有一年秋天,学校派我到密山市出差,而同座是位密山退休干部,善谈,路上讲起在几年前一个初冬,有父子二人到兴凯湖捕鱼的故事。尽管那时已经很冷了,但还没有结冰,父子俩穿着大衩,在齐腰深的湖水里撒网时,突然封湖了,在那瞬间,湖面全结冰了。爷俩一边用手砸冰,一边赶紧往岸边走。父亲先上了岸,回头看见儿子没跟上来,转身回去接应落后的儿子,结果两人都没有返回湖岸……

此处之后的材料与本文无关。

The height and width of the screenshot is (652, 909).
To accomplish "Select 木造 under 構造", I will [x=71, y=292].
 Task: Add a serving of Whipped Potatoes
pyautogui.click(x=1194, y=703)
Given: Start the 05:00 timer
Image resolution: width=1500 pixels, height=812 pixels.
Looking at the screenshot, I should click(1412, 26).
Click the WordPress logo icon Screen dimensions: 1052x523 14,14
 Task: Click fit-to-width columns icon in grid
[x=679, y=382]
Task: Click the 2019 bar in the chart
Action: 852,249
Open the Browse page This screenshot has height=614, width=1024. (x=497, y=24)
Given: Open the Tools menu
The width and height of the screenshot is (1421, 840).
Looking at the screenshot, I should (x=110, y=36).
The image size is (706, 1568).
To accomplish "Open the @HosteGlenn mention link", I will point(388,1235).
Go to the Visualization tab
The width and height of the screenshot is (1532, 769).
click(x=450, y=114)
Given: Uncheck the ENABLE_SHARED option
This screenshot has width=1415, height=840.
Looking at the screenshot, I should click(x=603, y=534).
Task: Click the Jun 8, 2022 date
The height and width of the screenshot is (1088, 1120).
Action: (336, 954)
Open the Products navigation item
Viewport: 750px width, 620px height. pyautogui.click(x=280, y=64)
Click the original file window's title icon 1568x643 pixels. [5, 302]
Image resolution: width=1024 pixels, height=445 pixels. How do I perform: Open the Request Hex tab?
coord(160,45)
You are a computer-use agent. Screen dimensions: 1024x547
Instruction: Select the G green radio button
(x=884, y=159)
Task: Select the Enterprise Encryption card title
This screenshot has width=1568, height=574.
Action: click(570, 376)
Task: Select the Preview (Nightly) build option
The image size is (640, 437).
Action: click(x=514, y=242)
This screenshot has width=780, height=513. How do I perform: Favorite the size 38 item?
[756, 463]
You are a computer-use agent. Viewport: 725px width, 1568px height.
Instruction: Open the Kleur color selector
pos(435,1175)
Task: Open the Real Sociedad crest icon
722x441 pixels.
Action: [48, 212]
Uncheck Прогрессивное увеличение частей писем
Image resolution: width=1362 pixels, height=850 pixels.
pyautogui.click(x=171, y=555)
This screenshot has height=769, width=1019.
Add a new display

我曾在位于北纬48度的勤得利生活过三十多年,而且喜欢打鱼钓鱼。每年都见过黑龙江封江开江,从没看见过在那瞬间封江的事情。况且即使赶上封湖,那两个渔人一个四十多岁,儿子也十四五了,哪能冻死在湖里呢?不过是个感人的故事而已,现实生活中绝不可能发生!
出差返回佳木斯,几个老师一起吃饭时,我再次提起那个故事。谁知一个同事说:“绝对是件真事,并不是故事,而且就发生在我们身边。冻死在湖里的父亲,曾经就是咱们学校一名老师,当时和我同在一个办公室。出事以后,几个老师都赶到了出事的地方,看见兴凯湖岸边还有砸冰时留下的碎冰碴子,一共三条,其中两条是那个当老师的父亲留下的,另外一条是父子俩朝岸边走的时候留下的。封湖太突然了,爷俩全冻死在了湖面上……”
听了那个老师的讲述,我的心里不觉一沉,不仅为了在那瞬间,突然封湖的兴凯湖,更为了救儿子而冻死在湖边的父亲。
类似的故事;我也曾亲眼目睹过。那时,我还在勤得利上学。一天吃完午饭,刚从食堂里走出来,突然看见个妇女一边疯样地朝水井跑,一边喊:“有人跳井了,快救人呀!”听见喊有人跳井了,我们几个同学赶紧朝井边跑去。很快,学校几个老师也赶到了井边。他们正准备绑上井绳下去救人时,才发现辘轳上的井绳不见了,已经垂在井里了,赶紧往上摇,才觉得很沉,似乎有人抓在井绳上。
勤得利坐落在山坡上,东西两面全是山,井水很深,足有四五十米。怕往上绞井绳时引起晃动,把抓绳子人晃下去,我们不敢快摇,只能稳住,往上慢慢摇辘轳。可能五分钟,也可能足有十分钟,反正时间很长,终于看见一双女人的手,慢慢地,慢慢地从井下露出来……抓住拽到井边,怎么也扒不开那个女人的手——那两只手死死地攥在井绳上,怎么也扒不开——事情不用再往下讲了。那件事给我留下了太深的印象,尤其那双母亲的手,那从井里缓缓出现的双手,一直刻在我的脑海里…… 后来,每次谈起因这两件事写成的小说《冰湖》时,我总是唏嘘不已。
感触最深刻的动物
受父亲影响,我从少年时代开始看小说,二十多岁开始创作,直到1994年才在《北大荒文学》杂志首发短篇小说《鱼王》。二十年里陆续发表三百余篇小说、故事和散文,多反映渔民生活故事,偶尔也写过几篇“人和动物”小说。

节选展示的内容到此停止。